Foto di Napoli pubblicata da Der Spiegel

Stamattina pioveva ancora. Come meravigliarsi… siamo infatti alle prese con varie perturbazioni meteorologiche e politiche. Perché ci sono ancora tanti problemi, lo sappiamo bene, e tante strumentalizzazioni. La notizia di questi giorni, però, è che, pur tra tante nuvole, il sole si riaffaccia.

Per esempio, ieri Der Spiegel, uno dei più importanti newsmagazine europei, ha raccontato ai suoi lettori una Napoli pulita come non si vedeva da tanto tempo. Pubblicando le foto di una città affascinante, ancora mezza vuota, ma pronta a riaccogliere tanti turisti. Conosciamo bene l’attenzione che la Germania dedica all’Italia e conosciamo l’amore di tanti tedeschi verso la nostra terra. Ci voleva un po’ di quell’amore, libero da interessi elettorali, per raccontare al mondo che forse il peggio è passato e che davanti a tanti sguardi scettici sta tornando a splendere la bellezza straordinaria del golfo. Anche l’Economist di questa settimana racconta, seppure in un quadro ancora incerto, l’impegno esemplare dell’amministrazione e dei cittadini di San Giorgio a Cremano per la raccolta differenziata in un’area tra le più densamente popolate. Raggi di sole…

Nel frattempo, le pagine di cronaca locale di un importante quotidiano, ci dedicano attenzione. Si dice che sarei “scivolato” sul mio blog e si riportano diversi commenti critici all’ultimo post. Io questo lo chiamo dialogo. Lo sanno tutti ormai, qui non ci sono filtri. E’ una delle scelte che caratterizzano quest’angolo della rete. Una scelta che mi dà la possibilità di “ascoltare” il disagio di Peppe, le critiche e le proposte di Tilly, di sb, l’ansia di coloro che chiedono date certe sull’allestimento dei nuovi impianti per i rifiuti, o la delusione di Gennaro per il Pd campano, o ancora, l’amarezza di Luigi che ha abbandonato Napoli e tante speranze nel suo “rinascimento”. Così come posso “ascoltare” gli incoraggiamenti di Filippo, di elpocho, di E.L., giustamente attento all’impegno di Ganapini, e l’orgoglio di C.T. che racconta la sua gioia durante il turno di lavoro nei giorni di Pasqua, in uno dei musei aperti  visitati da tanti cittadini.

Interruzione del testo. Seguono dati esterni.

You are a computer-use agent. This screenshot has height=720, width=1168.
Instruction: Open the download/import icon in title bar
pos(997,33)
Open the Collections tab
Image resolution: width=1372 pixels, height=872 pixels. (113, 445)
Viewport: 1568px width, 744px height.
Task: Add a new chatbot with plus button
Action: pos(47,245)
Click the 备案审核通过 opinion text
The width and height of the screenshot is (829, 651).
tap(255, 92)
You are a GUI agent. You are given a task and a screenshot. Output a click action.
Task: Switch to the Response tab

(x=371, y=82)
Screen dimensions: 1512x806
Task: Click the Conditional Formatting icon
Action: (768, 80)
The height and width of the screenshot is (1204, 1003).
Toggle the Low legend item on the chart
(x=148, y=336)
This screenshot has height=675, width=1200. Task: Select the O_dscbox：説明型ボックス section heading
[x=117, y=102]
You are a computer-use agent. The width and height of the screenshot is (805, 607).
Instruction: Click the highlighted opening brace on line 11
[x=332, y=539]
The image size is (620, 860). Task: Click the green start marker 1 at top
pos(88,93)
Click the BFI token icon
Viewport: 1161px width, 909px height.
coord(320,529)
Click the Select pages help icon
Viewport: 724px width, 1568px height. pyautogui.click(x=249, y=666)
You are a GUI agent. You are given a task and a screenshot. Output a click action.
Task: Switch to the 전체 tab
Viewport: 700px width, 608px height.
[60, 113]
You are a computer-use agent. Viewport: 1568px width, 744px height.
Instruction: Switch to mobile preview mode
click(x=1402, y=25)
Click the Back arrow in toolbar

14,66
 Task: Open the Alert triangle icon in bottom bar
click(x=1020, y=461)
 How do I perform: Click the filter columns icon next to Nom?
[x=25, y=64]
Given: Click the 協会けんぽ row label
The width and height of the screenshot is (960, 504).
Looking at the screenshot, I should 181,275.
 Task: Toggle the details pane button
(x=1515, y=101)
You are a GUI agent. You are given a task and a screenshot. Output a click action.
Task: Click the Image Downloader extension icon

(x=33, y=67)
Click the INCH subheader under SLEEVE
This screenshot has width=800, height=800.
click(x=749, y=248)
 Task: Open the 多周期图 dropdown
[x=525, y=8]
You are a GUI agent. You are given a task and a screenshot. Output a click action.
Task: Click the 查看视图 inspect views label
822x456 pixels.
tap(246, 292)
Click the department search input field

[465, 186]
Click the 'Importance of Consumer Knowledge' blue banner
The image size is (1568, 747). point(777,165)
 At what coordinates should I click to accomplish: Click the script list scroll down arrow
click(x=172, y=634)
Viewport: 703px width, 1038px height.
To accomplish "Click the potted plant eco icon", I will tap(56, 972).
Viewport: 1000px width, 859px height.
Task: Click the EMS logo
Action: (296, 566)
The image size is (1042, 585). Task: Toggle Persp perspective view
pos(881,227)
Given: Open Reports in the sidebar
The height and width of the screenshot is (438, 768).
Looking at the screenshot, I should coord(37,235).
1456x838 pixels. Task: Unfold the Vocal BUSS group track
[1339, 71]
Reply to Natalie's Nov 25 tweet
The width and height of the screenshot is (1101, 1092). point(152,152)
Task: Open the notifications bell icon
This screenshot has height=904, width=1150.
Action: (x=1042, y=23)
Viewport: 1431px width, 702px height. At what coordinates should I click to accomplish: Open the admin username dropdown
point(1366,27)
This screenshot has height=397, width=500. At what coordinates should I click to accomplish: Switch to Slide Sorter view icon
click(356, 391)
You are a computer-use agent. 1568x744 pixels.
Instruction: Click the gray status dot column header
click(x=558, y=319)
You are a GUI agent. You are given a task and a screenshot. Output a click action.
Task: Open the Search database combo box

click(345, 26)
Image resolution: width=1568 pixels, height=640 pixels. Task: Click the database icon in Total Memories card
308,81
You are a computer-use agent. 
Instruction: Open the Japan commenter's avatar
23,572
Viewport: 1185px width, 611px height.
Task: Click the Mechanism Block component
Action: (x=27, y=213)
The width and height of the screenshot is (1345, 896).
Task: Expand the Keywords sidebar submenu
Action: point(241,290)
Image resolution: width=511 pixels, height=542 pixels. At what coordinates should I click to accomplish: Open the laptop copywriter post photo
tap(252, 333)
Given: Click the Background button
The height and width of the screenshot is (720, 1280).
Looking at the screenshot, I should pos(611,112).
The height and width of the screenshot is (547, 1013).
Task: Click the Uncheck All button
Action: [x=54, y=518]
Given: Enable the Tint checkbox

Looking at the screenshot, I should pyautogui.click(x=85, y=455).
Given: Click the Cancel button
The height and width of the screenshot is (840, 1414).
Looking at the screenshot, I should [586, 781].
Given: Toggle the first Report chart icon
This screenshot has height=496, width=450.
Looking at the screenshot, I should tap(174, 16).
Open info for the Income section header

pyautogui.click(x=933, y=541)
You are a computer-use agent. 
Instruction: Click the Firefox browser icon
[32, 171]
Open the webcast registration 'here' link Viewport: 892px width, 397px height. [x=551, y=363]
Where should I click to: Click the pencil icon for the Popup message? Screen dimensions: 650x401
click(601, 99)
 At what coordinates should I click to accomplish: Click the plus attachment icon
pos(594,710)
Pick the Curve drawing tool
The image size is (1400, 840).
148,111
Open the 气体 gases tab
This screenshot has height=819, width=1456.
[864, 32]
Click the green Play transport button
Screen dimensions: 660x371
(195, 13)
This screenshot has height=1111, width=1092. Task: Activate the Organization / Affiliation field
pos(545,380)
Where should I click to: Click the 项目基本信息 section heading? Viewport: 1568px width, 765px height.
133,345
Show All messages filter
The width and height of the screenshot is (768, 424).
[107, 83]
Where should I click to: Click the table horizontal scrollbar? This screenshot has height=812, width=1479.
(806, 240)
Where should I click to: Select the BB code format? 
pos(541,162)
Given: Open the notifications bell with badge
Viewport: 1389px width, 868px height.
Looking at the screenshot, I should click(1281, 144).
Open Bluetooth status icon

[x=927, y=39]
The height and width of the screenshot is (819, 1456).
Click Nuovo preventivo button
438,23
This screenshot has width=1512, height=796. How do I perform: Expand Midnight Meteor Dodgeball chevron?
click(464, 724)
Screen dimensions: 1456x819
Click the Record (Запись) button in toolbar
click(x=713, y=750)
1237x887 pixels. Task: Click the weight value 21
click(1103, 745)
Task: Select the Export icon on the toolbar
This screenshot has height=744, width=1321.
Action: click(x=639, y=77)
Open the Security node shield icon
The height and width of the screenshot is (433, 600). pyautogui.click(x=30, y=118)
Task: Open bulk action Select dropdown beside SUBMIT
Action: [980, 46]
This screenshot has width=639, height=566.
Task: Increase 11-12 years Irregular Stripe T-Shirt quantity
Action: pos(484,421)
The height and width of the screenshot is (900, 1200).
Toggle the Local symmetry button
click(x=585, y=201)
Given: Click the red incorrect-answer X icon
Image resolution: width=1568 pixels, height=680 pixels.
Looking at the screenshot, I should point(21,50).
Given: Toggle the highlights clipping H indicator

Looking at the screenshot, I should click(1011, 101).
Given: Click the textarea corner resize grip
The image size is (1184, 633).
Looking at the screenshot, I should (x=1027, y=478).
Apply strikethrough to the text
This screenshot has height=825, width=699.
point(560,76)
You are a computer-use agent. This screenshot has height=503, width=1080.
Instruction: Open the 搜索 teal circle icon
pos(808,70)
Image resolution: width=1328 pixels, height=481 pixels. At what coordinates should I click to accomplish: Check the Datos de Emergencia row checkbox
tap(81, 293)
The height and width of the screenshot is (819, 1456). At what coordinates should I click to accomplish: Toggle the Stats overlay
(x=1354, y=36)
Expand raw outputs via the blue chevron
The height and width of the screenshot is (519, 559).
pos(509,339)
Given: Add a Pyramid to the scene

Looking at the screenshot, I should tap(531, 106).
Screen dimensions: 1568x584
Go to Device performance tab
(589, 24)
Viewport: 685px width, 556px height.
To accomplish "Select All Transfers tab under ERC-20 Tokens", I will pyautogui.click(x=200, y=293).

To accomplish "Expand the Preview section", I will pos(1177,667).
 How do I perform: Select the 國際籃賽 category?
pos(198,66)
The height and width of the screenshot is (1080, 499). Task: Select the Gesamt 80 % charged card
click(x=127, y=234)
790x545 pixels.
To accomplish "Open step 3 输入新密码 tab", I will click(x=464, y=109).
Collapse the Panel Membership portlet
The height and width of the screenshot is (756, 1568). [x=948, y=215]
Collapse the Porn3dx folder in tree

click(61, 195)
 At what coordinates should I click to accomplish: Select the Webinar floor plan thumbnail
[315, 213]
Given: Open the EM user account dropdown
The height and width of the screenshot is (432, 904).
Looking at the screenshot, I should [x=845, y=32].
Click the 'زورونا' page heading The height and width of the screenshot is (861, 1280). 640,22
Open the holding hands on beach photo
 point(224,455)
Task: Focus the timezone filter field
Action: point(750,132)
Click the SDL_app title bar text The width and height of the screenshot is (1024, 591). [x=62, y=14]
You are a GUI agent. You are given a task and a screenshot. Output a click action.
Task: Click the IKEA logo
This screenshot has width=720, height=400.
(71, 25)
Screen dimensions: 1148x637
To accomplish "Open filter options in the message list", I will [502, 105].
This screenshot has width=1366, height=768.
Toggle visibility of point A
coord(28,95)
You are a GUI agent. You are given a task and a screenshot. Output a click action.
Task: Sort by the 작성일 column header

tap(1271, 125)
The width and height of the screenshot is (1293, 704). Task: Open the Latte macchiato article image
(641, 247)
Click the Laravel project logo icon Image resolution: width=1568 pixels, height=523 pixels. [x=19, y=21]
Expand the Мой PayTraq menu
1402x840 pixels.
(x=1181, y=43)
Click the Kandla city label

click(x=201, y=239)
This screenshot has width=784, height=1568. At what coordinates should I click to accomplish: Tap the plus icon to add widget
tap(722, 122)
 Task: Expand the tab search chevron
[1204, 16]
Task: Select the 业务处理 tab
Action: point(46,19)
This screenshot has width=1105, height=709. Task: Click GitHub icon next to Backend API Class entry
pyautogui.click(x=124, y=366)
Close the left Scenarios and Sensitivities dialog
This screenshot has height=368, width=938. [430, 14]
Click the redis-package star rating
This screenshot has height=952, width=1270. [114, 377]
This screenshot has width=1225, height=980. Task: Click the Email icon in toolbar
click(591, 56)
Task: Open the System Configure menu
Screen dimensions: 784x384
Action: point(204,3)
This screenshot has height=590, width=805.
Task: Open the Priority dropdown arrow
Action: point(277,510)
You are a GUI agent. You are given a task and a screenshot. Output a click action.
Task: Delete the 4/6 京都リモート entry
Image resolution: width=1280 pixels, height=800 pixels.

Queste voci, così come quelle di tanti cittadini che incontro per strada o che inviano i loro messaggi, sono preziose. Attraverso il confronto è possibile capirsi e lavorare meglio, ognuno per la propria parte. Una scelta che dovrebbe essere più praticata sia da parte di noi politici, sia da parte dei media. Facciamo un esempio. Abbiamo letto in questi giorni tanti articoli su Napoli e sulla Campania. Un conto sono gli articoli anche fortemente critici. Tutt’altro conto, invece, sono gli attacchi pieni di grettezza antimeridionale oppure di dannoso disfattismo. Ma non sarebbe giusto e più civile dare la possibilità ai lettori di dire la loro su ciò che viene pubblicato? I giornalisti USA fanno così da tempo e anche in Italia qualcuno ha cominciato. Certo, ci vuole coraggio a stare in rete senza filtri.

Sono le tre e da Bruxelles arrivano buone notizie per i nostri prodotti. Noi abbiamo fatto e faremo la nostra parte, a differenza di chi specula sui rifiuti e sulla mozzarella. Davanti ai miei occhi sfilano in questo momento le facce appese di diversi uccelli del malaugurio e di diversi sciacalli elettorali. Ma adesso basta così, c’è la giunta da preparare.